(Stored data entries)
+++++
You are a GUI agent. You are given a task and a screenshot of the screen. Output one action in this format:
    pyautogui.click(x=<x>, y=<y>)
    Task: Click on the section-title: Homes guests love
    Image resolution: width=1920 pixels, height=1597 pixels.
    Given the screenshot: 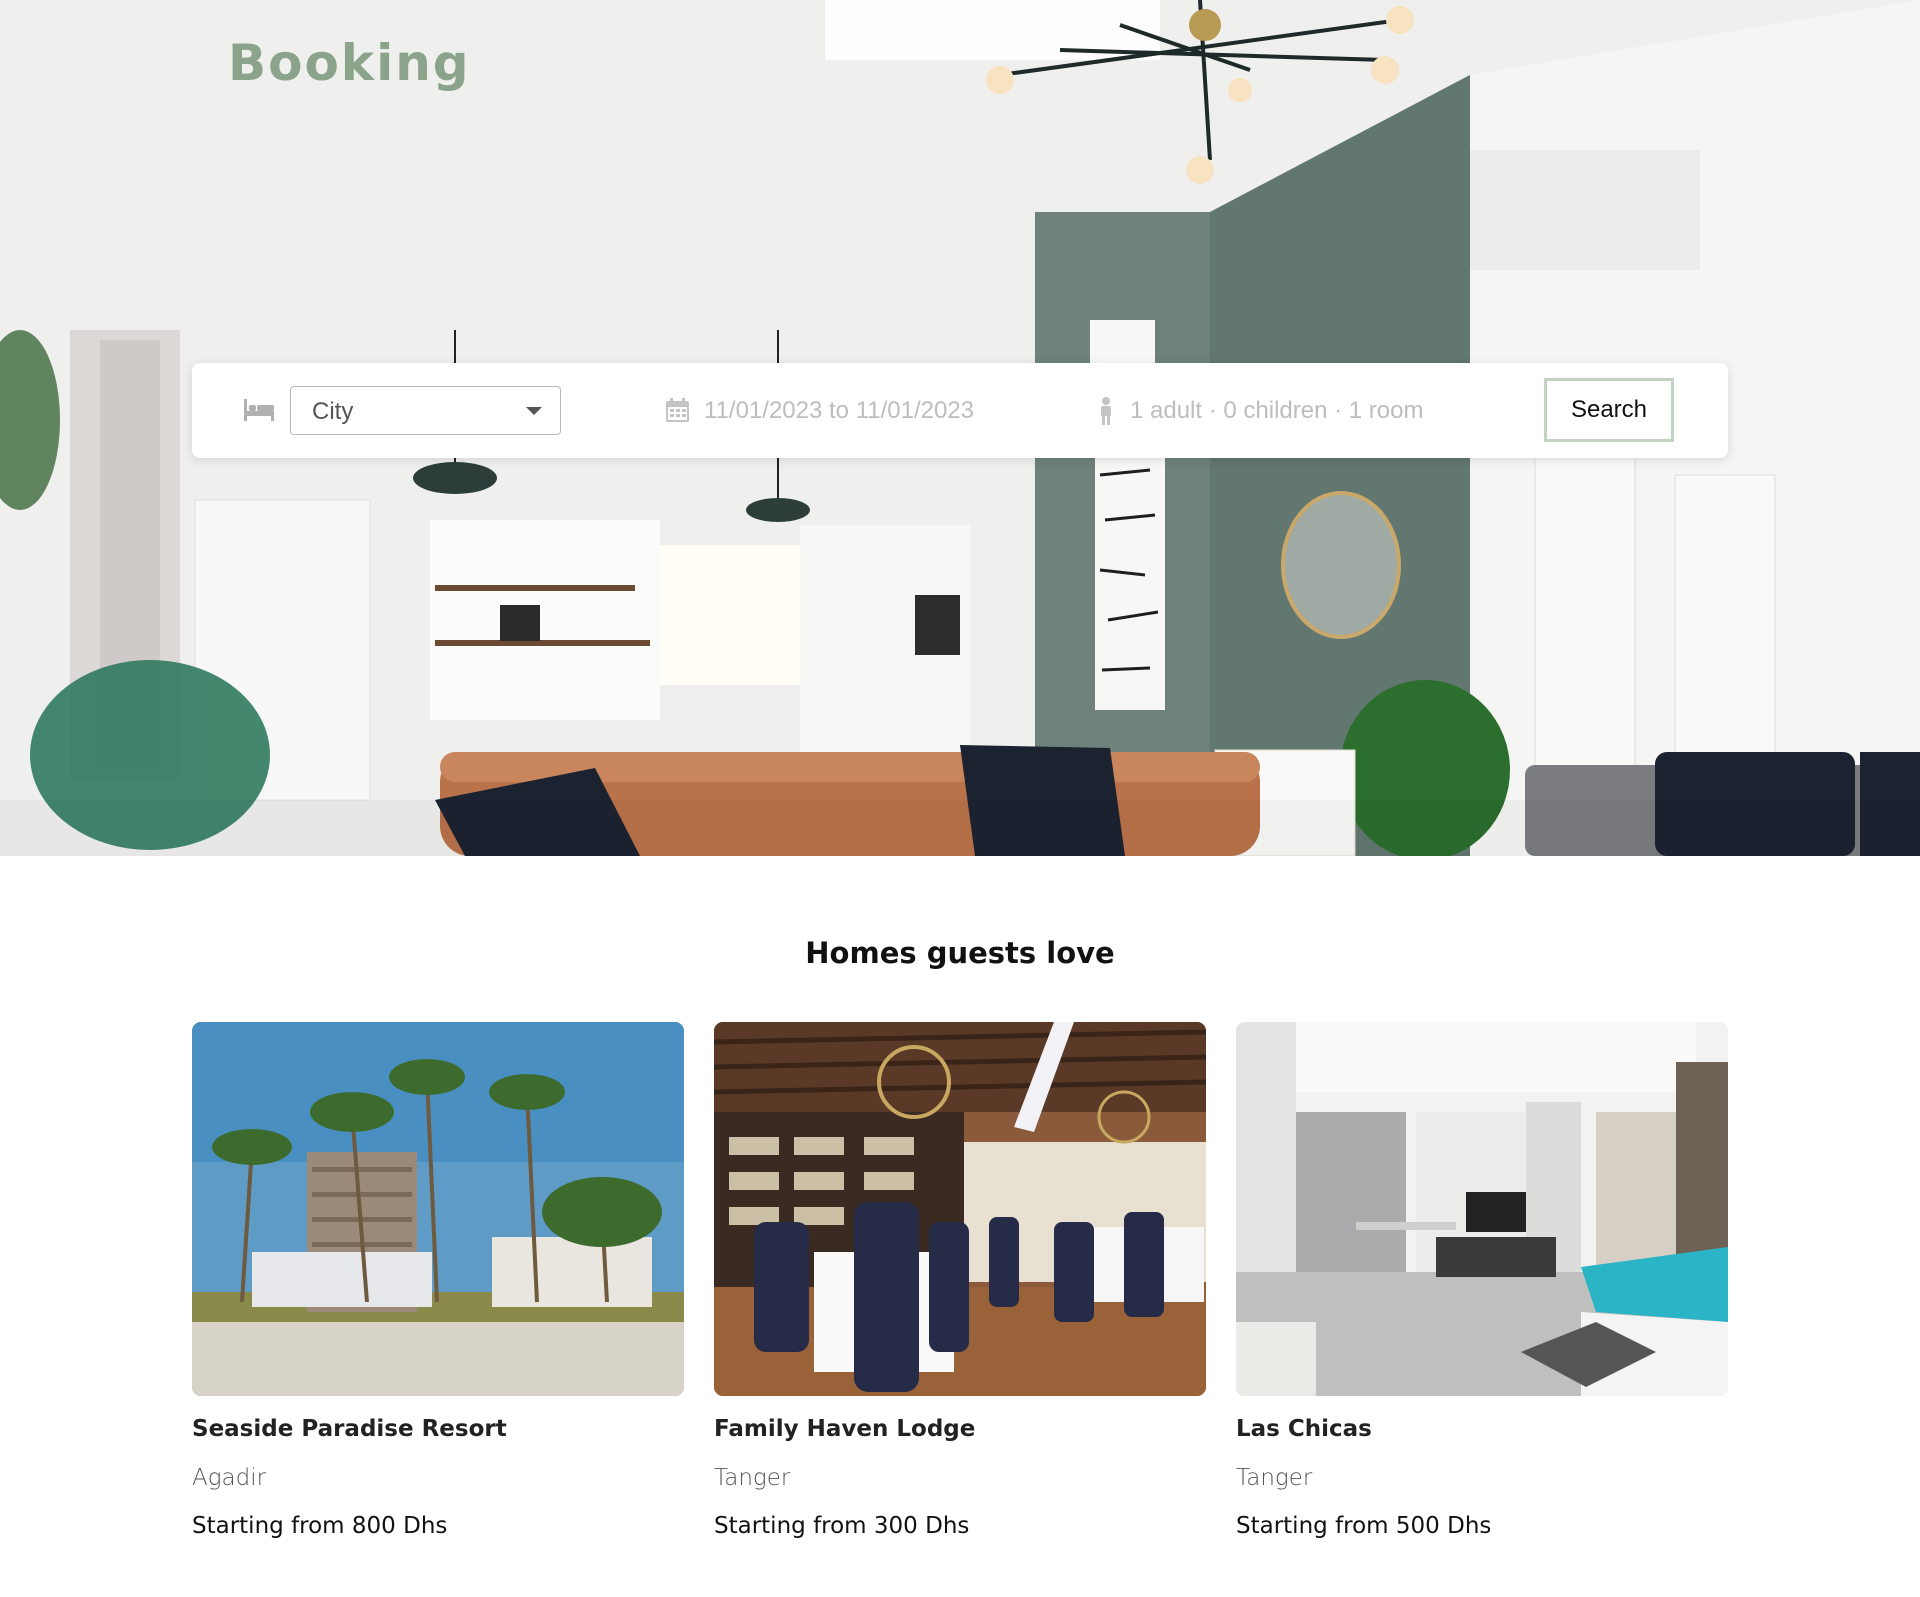 What is the action you would take?
    pyautogui.click(x=960, y=953)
+++++
**ACTIVITY**
Write out the lines above verbatim, from the very first line through the line that contains "Task: Click on", including both.

**EXERCISE SOLUTION**
You are a GUI agent. You are given a task and a screenshot of the screen. Output one action in this format:
    pyautogui.click(x=<x>, y=<y>)
    Task: Click on the section-title: Homes guests love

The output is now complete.